### KUTIPAN UNTUK DIBACA

Pengguna:Wadaihangit/Bak pasir

DPR resmi sahkan Omnibus Law Rancangan Undang-Undang (RUU) menjadi Undang-undang (UU) pada persidangan ke V dalam Rapat Paripurna DPR ke-29 tahun 2022—2023


Rapat tersebut dipimpin oleh Puan Maharani selaku ketua DPR RI didampingi oleh Leodewijk Freidrich Paulus, dan Rahmat Gobel selaku Wakil Ketua DPR


“Apakah Rancangan Undang-undang tentang kesehatan dapat disetujui menjadi Undang-undang” tanya Puan yang kemudian dijawab ‘setuju’ oleh seluruh anggota yang hadir di Rapat Paripurna, Senayan, Jakarta, Selasa (11/7).

### DATA YANG DISEDIAKAN
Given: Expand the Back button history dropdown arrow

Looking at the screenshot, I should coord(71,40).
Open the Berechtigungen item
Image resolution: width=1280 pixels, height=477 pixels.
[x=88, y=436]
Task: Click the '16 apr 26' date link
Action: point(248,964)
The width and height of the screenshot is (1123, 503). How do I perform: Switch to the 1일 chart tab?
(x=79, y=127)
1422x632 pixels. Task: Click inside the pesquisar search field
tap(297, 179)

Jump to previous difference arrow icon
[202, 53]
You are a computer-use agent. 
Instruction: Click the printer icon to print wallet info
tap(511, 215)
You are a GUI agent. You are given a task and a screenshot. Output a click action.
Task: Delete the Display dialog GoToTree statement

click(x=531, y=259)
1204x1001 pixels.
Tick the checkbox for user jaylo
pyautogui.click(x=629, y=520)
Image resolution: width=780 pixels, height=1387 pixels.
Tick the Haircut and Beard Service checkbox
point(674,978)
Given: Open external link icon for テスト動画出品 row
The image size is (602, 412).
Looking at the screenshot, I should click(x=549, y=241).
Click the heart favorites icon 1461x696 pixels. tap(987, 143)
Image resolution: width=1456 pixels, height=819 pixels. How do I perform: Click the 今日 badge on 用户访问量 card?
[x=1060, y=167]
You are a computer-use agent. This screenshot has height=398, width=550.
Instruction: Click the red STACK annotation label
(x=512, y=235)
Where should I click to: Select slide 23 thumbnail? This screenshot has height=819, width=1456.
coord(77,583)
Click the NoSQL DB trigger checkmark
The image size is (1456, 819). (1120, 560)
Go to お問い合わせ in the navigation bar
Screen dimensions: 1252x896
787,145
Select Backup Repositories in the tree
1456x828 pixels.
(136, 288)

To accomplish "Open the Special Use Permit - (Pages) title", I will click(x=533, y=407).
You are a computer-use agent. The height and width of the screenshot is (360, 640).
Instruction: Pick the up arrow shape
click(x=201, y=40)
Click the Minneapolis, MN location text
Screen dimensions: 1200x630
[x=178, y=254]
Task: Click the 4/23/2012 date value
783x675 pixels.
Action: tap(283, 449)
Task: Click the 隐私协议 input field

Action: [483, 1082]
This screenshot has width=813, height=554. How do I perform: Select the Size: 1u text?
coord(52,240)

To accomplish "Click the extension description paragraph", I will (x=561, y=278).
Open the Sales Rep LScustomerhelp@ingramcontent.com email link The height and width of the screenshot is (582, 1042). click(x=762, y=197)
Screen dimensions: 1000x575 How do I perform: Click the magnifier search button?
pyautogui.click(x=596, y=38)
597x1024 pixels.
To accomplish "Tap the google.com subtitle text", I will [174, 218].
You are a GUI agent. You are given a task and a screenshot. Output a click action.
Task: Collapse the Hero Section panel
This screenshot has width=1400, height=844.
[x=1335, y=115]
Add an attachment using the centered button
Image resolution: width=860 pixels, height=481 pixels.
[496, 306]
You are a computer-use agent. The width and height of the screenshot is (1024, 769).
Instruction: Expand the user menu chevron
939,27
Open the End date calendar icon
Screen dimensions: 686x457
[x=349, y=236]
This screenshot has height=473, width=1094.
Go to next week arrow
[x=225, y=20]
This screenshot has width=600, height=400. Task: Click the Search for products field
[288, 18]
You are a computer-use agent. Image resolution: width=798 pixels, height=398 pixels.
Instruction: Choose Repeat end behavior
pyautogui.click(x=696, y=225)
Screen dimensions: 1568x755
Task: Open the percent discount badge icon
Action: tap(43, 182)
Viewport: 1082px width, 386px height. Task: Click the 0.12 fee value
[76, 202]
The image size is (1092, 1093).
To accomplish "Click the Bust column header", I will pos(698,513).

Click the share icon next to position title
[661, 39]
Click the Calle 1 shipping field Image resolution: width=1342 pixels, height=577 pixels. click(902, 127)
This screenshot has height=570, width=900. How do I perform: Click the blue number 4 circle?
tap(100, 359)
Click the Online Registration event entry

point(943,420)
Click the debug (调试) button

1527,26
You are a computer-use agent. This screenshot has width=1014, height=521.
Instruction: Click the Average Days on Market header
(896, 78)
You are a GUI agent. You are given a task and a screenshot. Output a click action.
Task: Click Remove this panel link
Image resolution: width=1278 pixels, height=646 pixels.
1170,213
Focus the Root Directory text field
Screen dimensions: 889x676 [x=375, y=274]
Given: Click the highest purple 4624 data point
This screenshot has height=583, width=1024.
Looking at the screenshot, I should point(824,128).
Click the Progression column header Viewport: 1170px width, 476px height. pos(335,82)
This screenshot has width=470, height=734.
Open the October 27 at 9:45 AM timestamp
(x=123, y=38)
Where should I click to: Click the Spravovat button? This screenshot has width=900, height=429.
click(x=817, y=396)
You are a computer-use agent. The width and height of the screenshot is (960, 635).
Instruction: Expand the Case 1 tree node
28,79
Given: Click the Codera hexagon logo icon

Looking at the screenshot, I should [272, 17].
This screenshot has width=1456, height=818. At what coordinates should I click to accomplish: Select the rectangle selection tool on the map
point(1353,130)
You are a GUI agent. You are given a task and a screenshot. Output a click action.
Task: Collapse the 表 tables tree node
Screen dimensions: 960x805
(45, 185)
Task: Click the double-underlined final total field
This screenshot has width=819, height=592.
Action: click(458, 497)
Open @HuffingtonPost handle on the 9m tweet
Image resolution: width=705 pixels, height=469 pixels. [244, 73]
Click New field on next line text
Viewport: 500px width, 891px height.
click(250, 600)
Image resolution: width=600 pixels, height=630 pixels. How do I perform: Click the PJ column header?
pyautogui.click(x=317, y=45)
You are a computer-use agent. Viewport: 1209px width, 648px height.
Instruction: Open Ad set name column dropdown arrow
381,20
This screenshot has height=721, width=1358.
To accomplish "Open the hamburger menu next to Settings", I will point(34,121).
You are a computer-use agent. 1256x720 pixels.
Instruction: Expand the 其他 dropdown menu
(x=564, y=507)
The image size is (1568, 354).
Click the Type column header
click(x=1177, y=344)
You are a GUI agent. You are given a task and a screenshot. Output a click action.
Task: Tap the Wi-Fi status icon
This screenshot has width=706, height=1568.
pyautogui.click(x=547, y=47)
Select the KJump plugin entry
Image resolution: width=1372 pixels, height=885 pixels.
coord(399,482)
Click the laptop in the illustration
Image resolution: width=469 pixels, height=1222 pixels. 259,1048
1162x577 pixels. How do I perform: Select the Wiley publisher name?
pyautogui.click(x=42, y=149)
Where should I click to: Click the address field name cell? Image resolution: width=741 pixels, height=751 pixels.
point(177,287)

### YANG PERLU DIKERJAKAN
1/ Tentukan apakah setiap pernyataan berikut sesuai dengan teks tentang pengesahan RUU kesehatan. Jawab ya atau tidak, disertai kutipan persis dari teks yang menjadi dasarnya.
(a) Rapat dipimpin oleh Rahmat Gobel selaku ketua DPR RI.
(b) Pertanyaan Puan dijawab "setuju" oleh seluruh anggota yang hadir.
(c) Pengesahan berlangsung dalam Rapat Paripurna DPR ke-29.
2/ Cetak bagian teks tentang pengesahan RUU kesehatan mulai dari "Rapat tersebut dipimpin" sampai dengan "Jakarta, Selasa (11/7).", tanpa perubahan.
Daftar tersebut tidak digunakan dalam latihan ini.

### JAWABAN TIAP TUGAS
1/
(a) Tidak: "Rapat tersebut dipimpin oleh Puan Maharani selaku ketua DPR RI".
(b) Ya: "dijawab ‘setuju’ oleh seluruh anggota yang hadir di Rapat Paripurna".
(c) Ya: "dalam Rapat Paripurna DPR ke-29 tahun 2022—2023".

2/
Rapat tersebut dipimpin oleh Puan Maharani selaku ketua DPR RI didampingi oleh Leodewijk Freidrich Paulus, dan Rahmat Gobel selaku Wakil Ketua DPR


“Apakah Rancangan Undang-undang tentang kesehatan dapat disetujui menjadi Undang-undang” tanya Puan yang kemudian dijawab ‘setuju’ oleh seluruh anggota yang hadir di Rapat Paripurna, Senayan, Jakarta, Selasa (11/7).